• INSTRUCTIONS TO FOLLOW
Find the line containing "Where should I", then print it and each following line through the end of the records, exactly and with nothing added; leave out any pictures.

• Collected data entries

☆ ☆ ☆

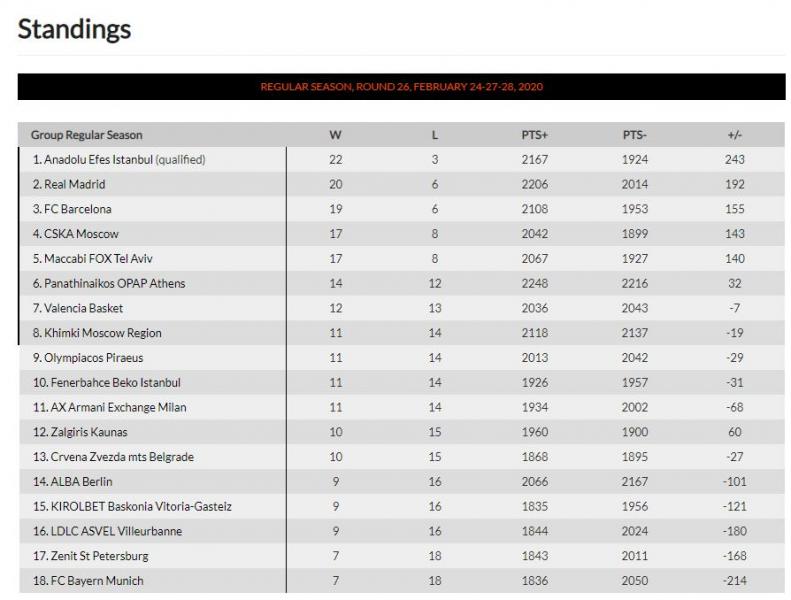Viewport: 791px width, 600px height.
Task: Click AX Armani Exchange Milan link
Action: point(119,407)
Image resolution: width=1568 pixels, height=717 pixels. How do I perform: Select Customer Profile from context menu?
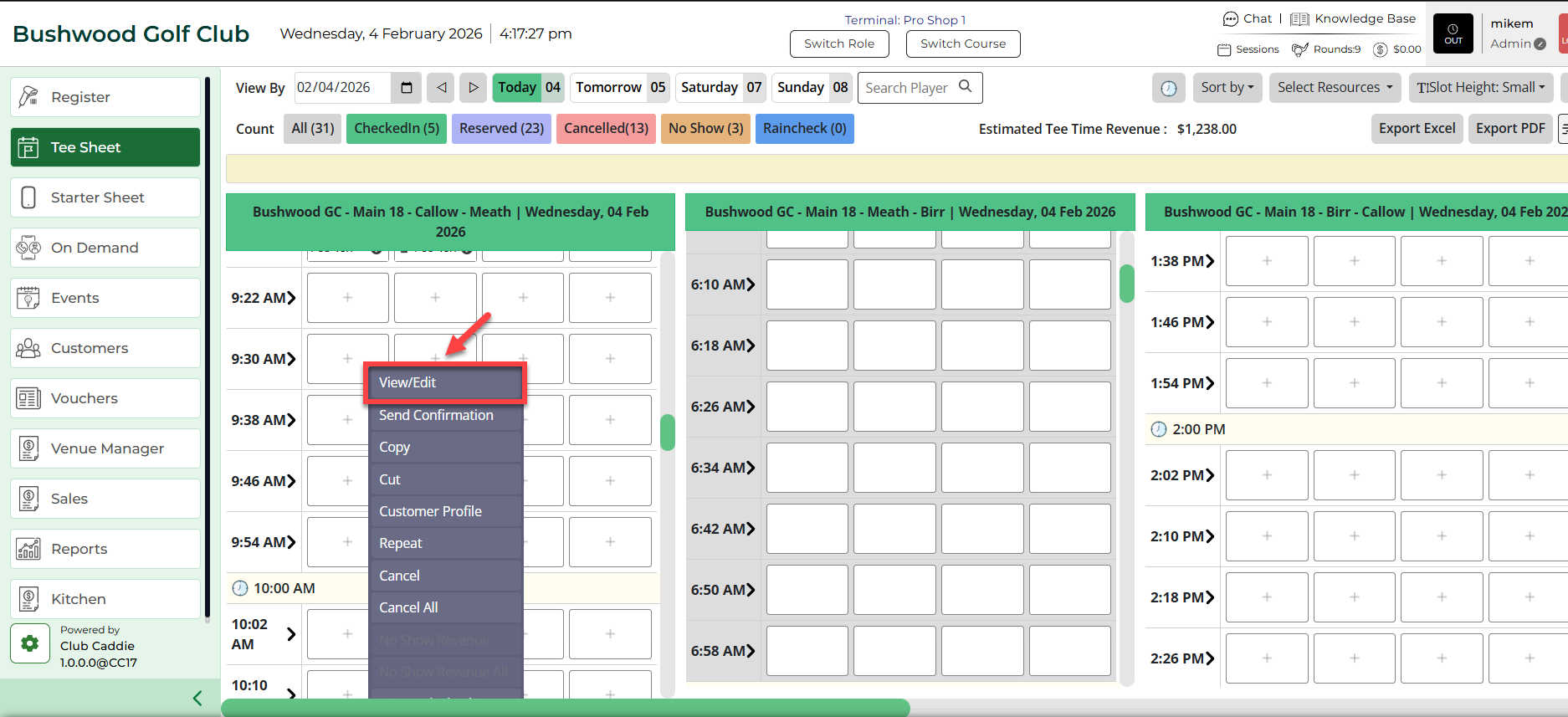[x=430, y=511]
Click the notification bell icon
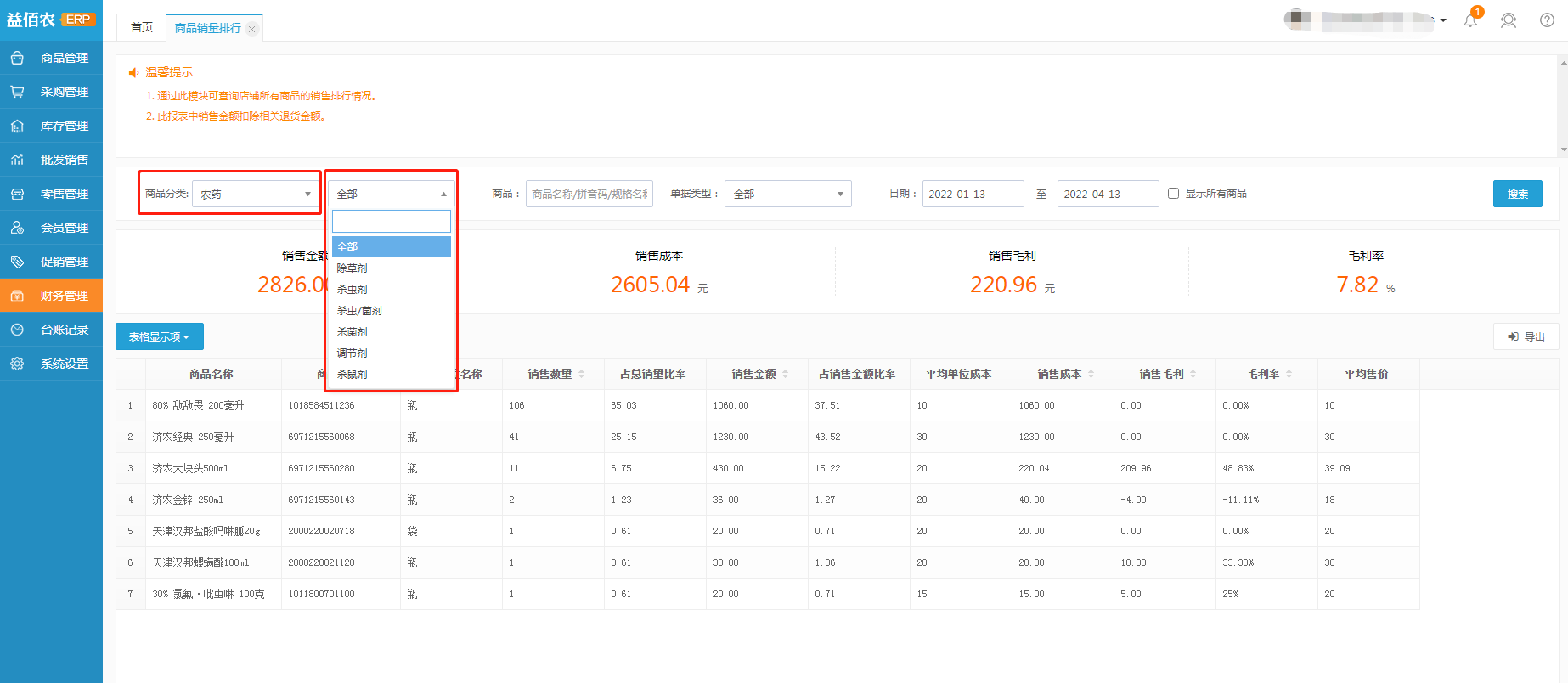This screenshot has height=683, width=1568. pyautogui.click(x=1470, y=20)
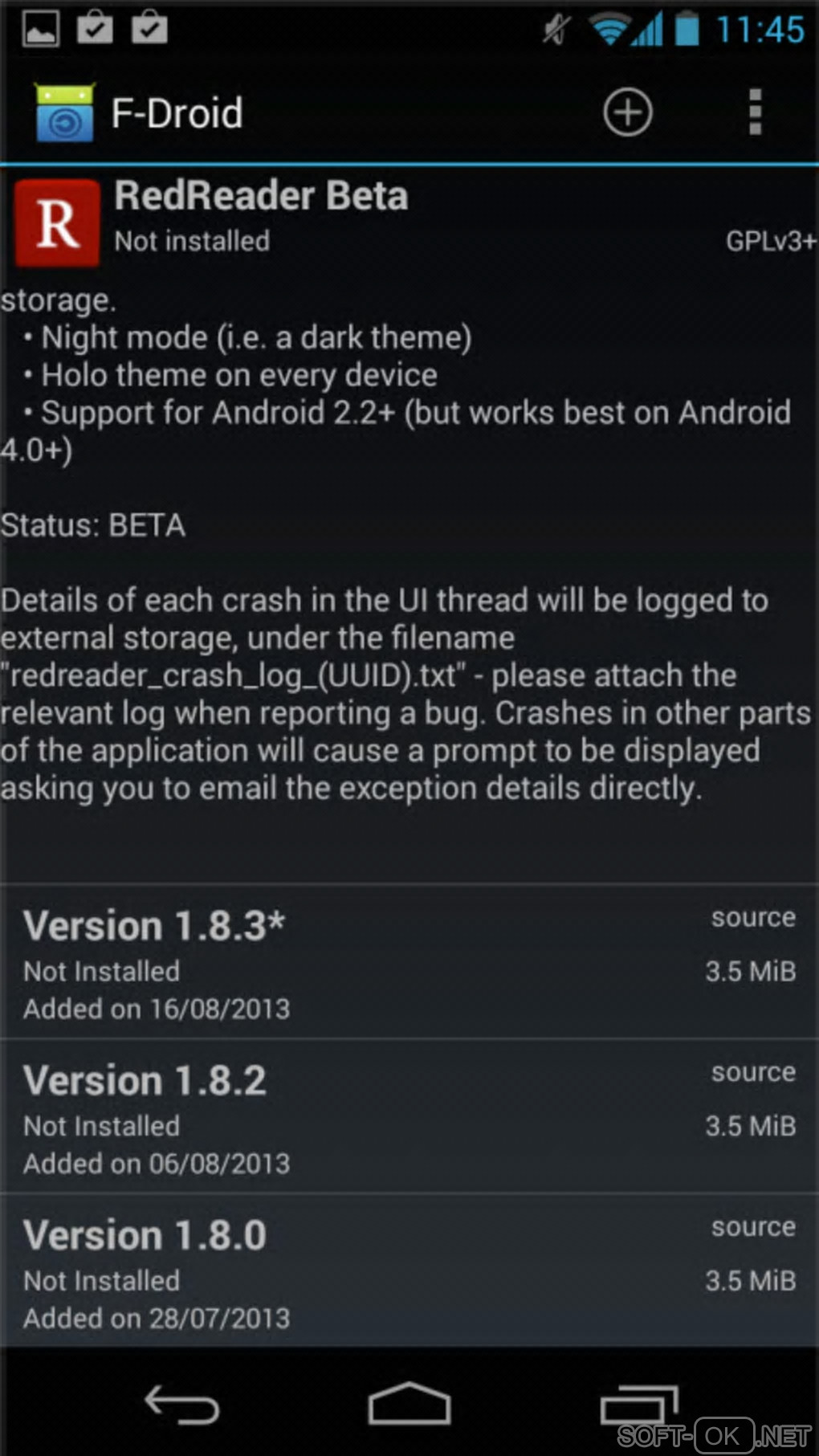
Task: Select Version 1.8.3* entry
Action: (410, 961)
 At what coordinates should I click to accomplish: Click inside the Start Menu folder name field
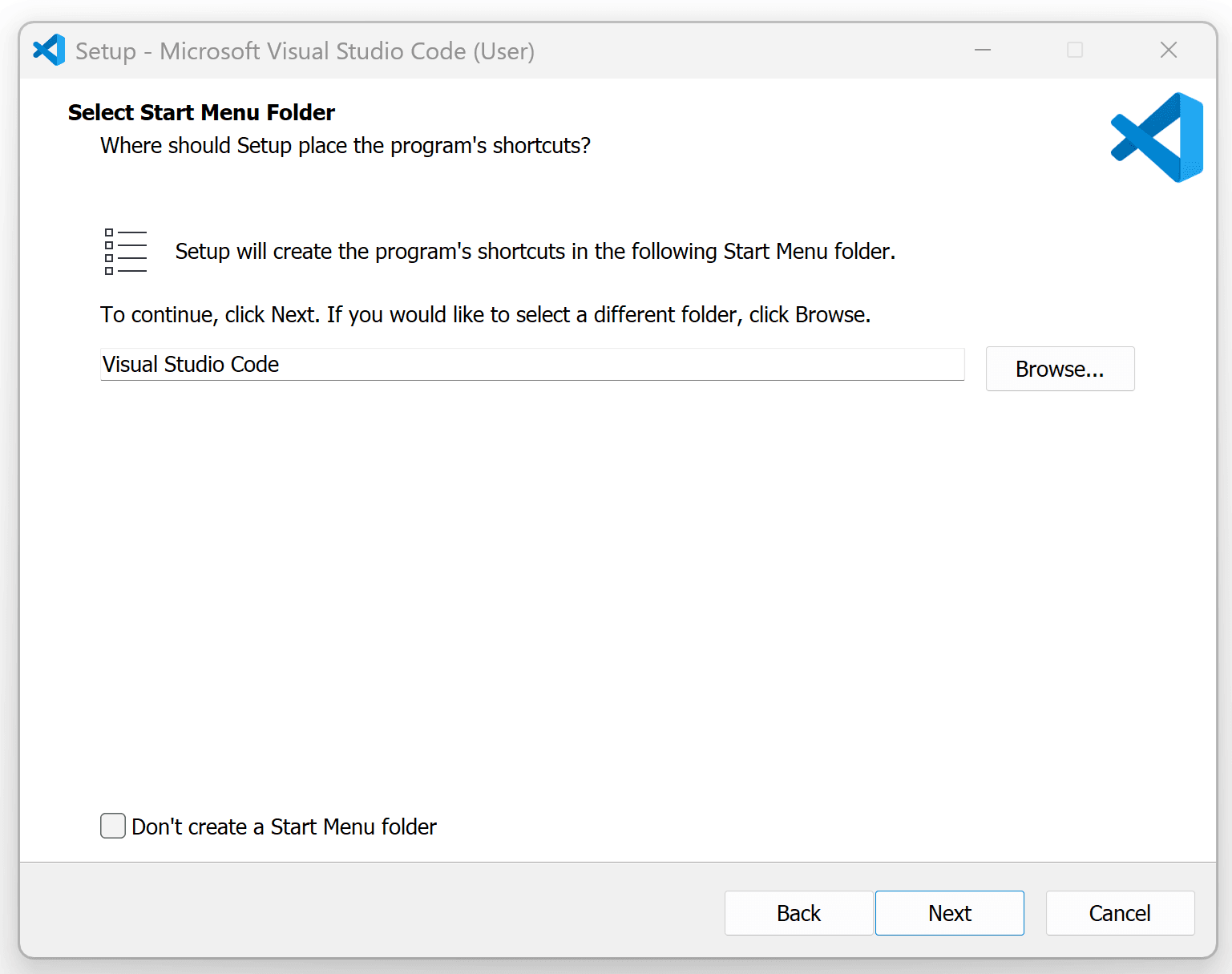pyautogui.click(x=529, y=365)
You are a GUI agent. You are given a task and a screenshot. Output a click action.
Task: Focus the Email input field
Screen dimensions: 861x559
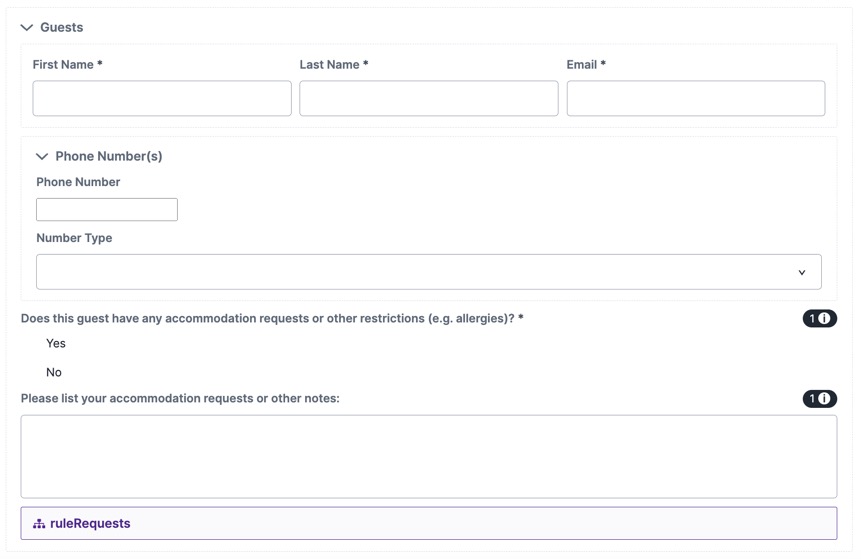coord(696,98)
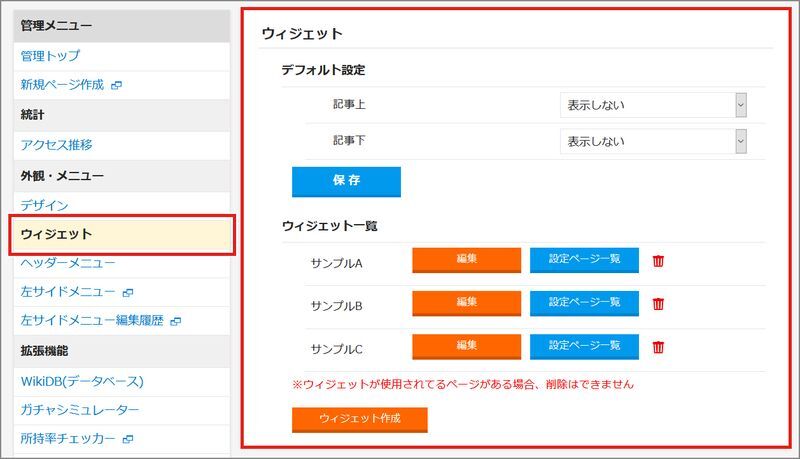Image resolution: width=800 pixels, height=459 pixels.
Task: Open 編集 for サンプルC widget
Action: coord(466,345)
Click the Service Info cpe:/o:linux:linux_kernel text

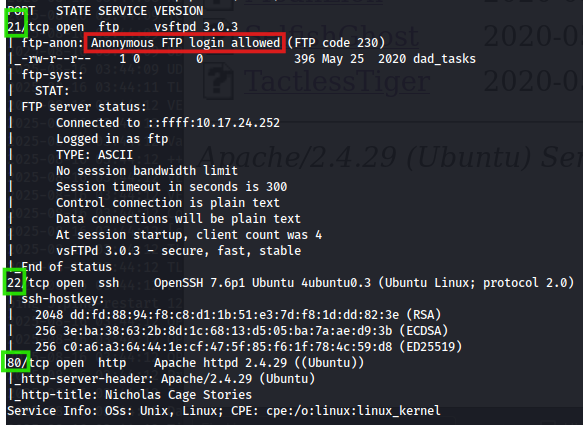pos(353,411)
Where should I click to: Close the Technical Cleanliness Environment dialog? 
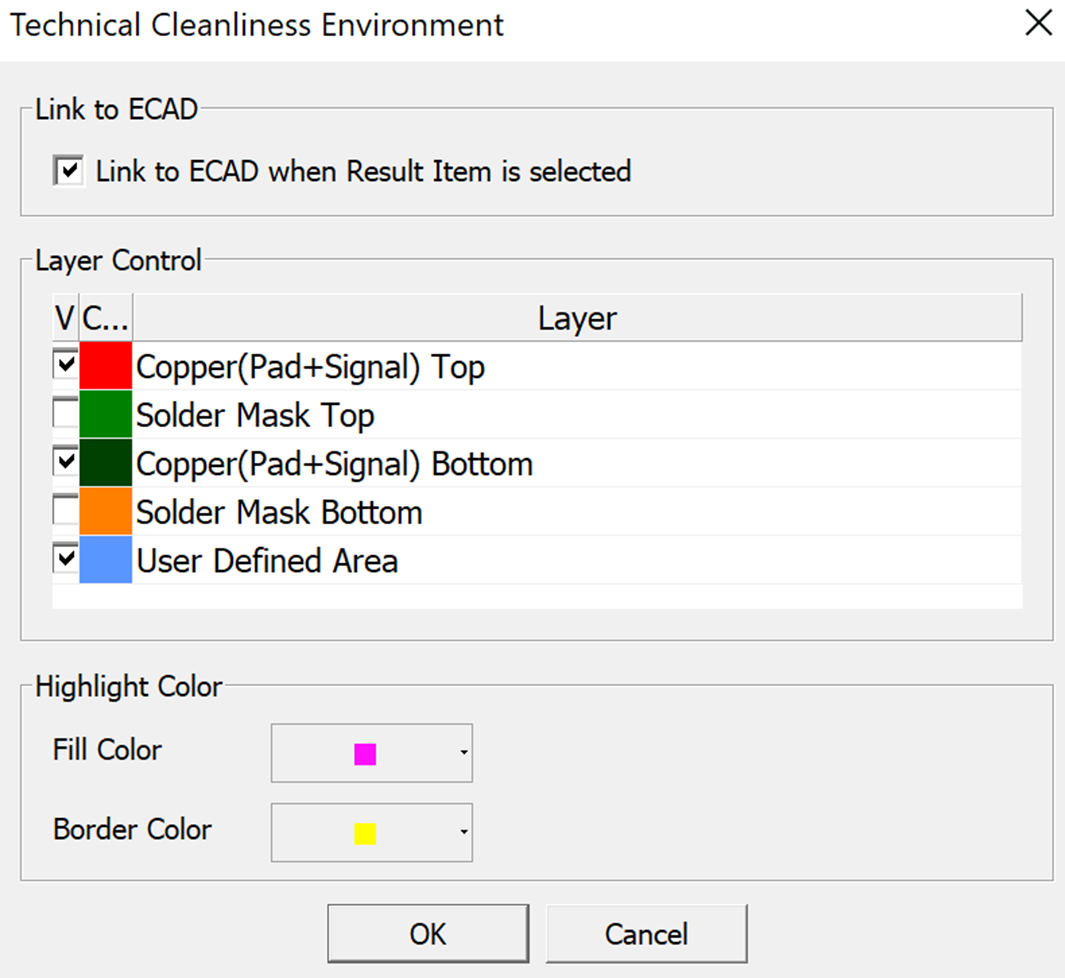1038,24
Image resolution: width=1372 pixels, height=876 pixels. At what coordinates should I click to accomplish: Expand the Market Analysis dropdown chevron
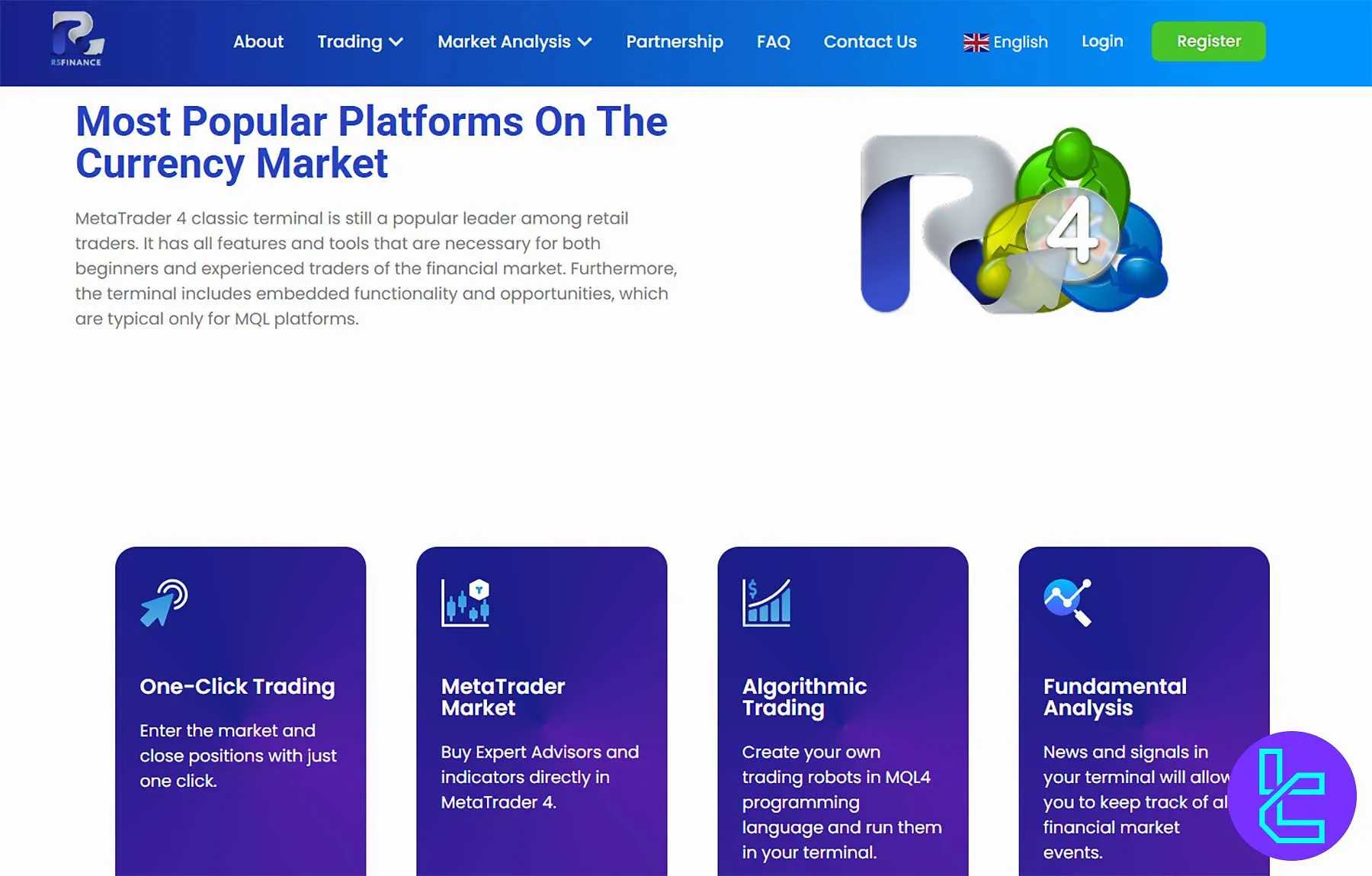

☆ ☆ ☆

• ANSWER SPACE
Where should I click to: Close the Technical Cleanliness Environment dialog? 
1038,24
Image resolution: width=1372 pixels, height=876 pixels. At what coordinates should I click to accomplish: Expand the Market Analysis dropdown chevron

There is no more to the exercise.